Der Motor heulte erneut auf, und diesmal verschwanden die Lichter in der Dunkelheit.

“... I see fire in his eyes
I see ice in his smile
and I'm learning the truth.”

- Jagger / Richards -

 

Hi Bernhard,

schön, dass du mal reingelesen hast.


Anhalter nehm ich sicher keinen mehr mit.
genau das war beabsichtigt ... :D


Zitat:
Er hatte das Radio bis an die Grenzen der Belastbarkeit seiner Boxen aufgedreht, und zwar nicht nur um den platschenden Regen auf der Windschutzscheibe zu übertönen.

warum zwar? das deutet auf die Erwähnung eines weiteren Grundes hin, denn du dann aber nur zwischen den Zeilen anklingen läßt

Du hast Recht, werde das "zwar" streichen.

Zitat:
Eine warme, madige Fleischwolke hatte ihn wieder erreicht.

Mit dem Ausdruck Fleischwolke kann ich nichts rechtes anfangen. Auch wenn klar ist, dass es ein Geruch ist.

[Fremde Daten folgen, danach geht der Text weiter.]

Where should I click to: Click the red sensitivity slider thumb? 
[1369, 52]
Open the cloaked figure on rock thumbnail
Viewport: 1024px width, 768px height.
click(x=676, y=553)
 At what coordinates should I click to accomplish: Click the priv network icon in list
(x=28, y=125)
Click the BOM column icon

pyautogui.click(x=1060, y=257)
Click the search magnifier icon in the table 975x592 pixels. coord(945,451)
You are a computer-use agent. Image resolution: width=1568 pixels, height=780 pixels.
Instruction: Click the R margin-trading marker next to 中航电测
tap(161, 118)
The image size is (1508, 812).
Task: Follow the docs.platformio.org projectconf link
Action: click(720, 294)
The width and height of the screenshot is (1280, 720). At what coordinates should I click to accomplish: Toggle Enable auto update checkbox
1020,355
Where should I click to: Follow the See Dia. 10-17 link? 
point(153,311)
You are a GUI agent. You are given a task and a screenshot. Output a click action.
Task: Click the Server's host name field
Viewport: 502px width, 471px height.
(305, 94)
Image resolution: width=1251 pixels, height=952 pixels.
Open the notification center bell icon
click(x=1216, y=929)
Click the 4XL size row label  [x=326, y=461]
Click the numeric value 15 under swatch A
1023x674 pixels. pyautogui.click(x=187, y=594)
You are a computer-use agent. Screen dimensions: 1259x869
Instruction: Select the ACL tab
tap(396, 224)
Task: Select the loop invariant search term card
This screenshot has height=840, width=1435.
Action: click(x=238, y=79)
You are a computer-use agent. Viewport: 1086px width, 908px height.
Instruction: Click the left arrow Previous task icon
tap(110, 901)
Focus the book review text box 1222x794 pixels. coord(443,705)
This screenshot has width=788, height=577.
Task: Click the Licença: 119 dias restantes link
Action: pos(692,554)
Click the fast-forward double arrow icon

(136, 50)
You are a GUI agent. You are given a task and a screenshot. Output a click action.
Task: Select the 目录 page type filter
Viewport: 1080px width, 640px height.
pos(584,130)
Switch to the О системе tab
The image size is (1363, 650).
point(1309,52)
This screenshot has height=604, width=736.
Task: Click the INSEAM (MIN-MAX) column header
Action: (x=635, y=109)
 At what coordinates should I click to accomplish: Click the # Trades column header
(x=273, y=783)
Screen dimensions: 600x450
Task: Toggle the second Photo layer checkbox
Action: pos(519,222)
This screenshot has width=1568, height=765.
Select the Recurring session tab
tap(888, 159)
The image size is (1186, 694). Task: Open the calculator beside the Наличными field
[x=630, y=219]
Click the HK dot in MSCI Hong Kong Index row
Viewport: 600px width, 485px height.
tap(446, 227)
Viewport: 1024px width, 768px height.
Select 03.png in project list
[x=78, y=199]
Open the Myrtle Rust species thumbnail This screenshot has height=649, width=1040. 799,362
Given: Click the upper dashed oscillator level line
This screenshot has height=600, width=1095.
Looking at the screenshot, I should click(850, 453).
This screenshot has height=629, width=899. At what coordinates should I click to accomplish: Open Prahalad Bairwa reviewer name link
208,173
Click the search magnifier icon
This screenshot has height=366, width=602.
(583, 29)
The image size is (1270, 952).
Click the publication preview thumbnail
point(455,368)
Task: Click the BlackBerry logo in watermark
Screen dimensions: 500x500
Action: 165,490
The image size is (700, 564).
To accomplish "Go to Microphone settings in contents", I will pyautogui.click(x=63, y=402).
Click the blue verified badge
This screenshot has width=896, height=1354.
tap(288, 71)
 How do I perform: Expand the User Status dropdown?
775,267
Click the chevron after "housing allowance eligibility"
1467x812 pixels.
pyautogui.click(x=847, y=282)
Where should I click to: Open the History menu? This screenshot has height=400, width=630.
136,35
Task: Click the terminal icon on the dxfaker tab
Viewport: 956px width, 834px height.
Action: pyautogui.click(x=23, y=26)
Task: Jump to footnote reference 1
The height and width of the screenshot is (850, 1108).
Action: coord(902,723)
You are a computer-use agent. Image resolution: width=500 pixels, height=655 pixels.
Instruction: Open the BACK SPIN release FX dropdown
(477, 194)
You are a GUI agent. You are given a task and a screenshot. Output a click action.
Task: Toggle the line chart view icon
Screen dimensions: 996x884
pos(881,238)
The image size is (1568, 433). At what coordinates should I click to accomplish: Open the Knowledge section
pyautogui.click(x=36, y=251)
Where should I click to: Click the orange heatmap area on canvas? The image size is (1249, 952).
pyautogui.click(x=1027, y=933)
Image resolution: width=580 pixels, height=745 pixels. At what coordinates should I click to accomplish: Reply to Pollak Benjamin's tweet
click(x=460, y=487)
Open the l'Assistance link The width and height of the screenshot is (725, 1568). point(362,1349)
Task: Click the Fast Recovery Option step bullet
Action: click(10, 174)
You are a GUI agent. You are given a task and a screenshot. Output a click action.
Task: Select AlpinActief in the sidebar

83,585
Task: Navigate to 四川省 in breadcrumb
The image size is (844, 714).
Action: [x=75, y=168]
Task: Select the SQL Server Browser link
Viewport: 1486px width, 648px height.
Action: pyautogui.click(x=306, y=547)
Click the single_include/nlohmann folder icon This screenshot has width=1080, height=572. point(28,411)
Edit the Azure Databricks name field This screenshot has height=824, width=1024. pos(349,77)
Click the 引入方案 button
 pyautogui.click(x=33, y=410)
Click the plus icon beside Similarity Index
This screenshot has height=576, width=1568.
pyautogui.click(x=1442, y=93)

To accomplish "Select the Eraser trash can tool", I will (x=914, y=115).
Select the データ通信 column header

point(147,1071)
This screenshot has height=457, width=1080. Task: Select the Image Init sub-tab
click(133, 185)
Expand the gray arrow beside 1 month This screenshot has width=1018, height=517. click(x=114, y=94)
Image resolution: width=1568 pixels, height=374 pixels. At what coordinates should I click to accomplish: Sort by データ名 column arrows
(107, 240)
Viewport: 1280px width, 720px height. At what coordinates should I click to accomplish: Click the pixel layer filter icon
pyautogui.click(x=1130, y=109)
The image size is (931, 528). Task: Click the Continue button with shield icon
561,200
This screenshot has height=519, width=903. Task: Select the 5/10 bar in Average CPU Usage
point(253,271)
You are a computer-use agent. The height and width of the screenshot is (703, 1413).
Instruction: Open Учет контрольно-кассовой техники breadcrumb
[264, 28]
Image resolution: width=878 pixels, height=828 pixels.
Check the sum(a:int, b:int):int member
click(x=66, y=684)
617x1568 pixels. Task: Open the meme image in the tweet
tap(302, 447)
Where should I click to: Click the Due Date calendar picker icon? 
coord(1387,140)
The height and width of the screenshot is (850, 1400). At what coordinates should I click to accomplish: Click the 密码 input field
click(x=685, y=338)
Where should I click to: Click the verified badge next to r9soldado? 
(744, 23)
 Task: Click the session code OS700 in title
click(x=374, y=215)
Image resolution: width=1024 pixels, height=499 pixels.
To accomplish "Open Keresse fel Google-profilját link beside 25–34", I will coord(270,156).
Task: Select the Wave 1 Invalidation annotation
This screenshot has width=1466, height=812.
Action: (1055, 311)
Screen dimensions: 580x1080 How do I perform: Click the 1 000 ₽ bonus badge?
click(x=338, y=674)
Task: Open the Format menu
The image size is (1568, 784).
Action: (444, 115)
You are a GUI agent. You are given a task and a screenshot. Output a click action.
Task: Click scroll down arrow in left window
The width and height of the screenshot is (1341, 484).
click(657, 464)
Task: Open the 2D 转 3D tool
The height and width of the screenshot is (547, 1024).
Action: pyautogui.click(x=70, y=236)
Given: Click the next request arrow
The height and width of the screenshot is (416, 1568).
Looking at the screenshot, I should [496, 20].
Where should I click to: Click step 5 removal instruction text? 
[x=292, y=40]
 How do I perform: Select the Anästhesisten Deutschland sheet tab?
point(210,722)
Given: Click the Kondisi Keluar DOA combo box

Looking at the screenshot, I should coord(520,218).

Das würde ich gern lassen. Wollte damit tatsächlich den Geruch ausdrücken.


Zitat:
Urplötzlich, mit einer wahnwitzigen Bewegung, die Jeffs Gehirn gar nicht so schnell aufnehmen konnte,

Hier betonst du die schnelligkeit mit drei Ausdrücken. Das ist zumindest einmal zuviel. Am wenigste gefällt mir das Urplötzlich - zu umgangssprachlich

Jau, fliegt raus! Danke!

Hätte nie gedacht, dass ich die alten Geschichten noch mal überarbeiten muss. Aber macht Spaß. Daher vielen Dank für deine Mühe.